Russia’s Post-Lehman Wait for Upgrade Seen Lasting Another Yearby and
Most economists see no upgrade by three major credit assessors
Deficit at widest since 2010, government to increase borrowing
Russia’s first credit-rating upgrade since the collapse of Lehman Brothers Holdings Inc. will remain out of reach for at least another year, keeping it below investment grade from all but one major credit assessor as the government ratchets up borrowing in 2017, a survey of economists showed.
The sovereign’s ranking won’t rise over the next 12 months, according to 12 of 17 analysts in the Sept. 27-29 poll. Two economists each see an upgrade from junk by S&P Global Ratings and Moody’s Investors Service. Only one expects the same of Fitch Ratings, which currently has the country at its lowest investment level, while another believes it will actually downgrade Russia, according to the survey.
One casualty of the crash in oil prices and Russia’s longest recession in two decades has been its sovereign rating credentials, last raised in a one-step move by Moody’s in July 2008. Even before Russia’s descent into junk status in 2015, the rankings were a source of grievance to President Vladimir Putin, who’s called the marks given to his country an outrage that increased borrowing costs for both domestic companies and the government. Capping years of criticism, Russia has recently tightened rules for international credit assessors and formed a company of its own.
“Neither of the major rating agencies is expected to change Russia’s current sovereign rating any time soon,” said Sergey Narkevich, an analyst at Moscow-based Promsvyazbank PJSC. “Nevertheless, it is highly probable that Moody’s and Fitch will follow S&P and revert the outlook to stable.”
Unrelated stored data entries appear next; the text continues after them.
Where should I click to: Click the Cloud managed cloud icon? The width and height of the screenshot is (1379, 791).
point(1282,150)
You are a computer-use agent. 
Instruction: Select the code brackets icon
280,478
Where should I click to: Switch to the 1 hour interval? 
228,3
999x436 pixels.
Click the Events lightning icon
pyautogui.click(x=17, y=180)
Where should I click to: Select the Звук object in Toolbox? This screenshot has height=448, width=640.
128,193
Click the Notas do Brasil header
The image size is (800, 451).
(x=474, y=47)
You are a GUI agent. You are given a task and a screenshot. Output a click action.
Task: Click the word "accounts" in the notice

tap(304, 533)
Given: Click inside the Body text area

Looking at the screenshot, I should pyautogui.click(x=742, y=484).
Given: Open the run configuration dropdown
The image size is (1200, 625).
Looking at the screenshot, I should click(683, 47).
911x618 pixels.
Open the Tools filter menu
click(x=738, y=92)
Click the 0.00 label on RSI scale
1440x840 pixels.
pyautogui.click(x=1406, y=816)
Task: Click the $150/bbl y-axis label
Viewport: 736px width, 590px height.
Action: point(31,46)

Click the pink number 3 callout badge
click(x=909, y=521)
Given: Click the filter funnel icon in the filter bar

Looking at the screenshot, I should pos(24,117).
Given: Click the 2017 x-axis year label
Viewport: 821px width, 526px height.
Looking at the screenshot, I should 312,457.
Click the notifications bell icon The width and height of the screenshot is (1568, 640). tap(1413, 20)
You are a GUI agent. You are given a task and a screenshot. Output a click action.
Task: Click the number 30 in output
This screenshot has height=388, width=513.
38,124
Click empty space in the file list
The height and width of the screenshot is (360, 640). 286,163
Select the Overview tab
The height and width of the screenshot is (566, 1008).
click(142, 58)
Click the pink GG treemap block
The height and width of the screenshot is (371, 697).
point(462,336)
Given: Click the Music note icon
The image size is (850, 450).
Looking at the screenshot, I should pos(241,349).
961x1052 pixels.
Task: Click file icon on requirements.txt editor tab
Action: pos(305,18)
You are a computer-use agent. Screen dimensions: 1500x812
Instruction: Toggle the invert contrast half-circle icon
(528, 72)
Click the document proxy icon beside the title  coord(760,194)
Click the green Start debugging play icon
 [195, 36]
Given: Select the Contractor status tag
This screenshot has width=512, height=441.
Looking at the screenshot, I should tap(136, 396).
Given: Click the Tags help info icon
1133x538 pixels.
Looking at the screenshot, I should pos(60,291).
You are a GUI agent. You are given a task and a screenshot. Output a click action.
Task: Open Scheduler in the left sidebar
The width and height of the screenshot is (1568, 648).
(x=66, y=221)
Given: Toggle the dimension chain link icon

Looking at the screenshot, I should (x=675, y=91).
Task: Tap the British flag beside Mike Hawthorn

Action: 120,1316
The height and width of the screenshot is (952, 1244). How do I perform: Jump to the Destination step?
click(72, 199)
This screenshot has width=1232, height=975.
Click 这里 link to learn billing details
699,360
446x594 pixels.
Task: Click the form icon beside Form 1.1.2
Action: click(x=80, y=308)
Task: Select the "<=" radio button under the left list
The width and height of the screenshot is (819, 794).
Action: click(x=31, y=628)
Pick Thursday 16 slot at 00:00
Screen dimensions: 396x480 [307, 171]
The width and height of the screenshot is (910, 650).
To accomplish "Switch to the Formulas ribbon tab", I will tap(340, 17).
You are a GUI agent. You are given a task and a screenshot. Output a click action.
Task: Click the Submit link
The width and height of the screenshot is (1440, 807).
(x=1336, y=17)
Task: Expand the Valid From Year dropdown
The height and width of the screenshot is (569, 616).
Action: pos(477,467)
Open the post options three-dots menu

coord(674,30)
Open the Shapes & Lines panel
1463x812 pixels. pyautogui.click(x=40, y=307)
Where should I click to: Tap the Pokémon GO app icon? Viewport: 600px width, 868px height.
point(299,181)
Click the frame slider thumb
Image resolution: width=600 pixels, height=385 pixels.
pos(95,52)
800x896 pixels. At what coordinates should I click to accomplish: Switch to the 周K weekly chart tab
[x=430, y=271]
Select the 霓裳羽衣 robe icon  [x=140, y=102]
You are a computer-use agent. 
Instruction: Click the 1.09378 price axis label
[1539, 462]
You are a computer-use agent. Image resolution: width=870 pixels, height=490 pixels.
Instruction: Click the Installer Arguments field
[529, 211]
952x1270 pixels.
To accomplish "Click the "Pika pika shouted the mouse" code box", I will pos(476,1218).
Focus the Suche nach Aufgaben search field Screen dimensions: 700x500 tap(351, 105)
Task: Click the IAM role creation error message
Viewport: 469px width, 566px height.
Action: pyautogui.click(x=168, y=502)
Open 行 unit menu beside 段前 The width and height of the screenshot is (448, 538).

Last month’s move by S&P -- the first positive action by a credit assessor in six years -- prompted Finance Minister Anton Siluanov to suggest that Russia will regain investment grade as it implements a program of fiscal consolidation over the next three years and introduces new budget rules to cap spending. The company’s senior director for sovereign ratings said in a Sept. 21 interview that Russia may have to wait as long as three years for an upgrade.
S&P raised Russia’s outlook while maintaining its foreign-currency rating at BB+, the highest junk grade and on par with Bulgaria and Indonesia. Moody’s has Russia at the same level. The country’s next sovereign review will be by Fitch on Oct. 14.
While credit ratings influence investor decisions and the cost of funding, they aren’t always the key factor. Russia’s credit-default swaps, offering protection against the potential default of an issuer, currently trade at 221 points, less than half the level on Jan. 25, 2015, before S&P downgraded the debt.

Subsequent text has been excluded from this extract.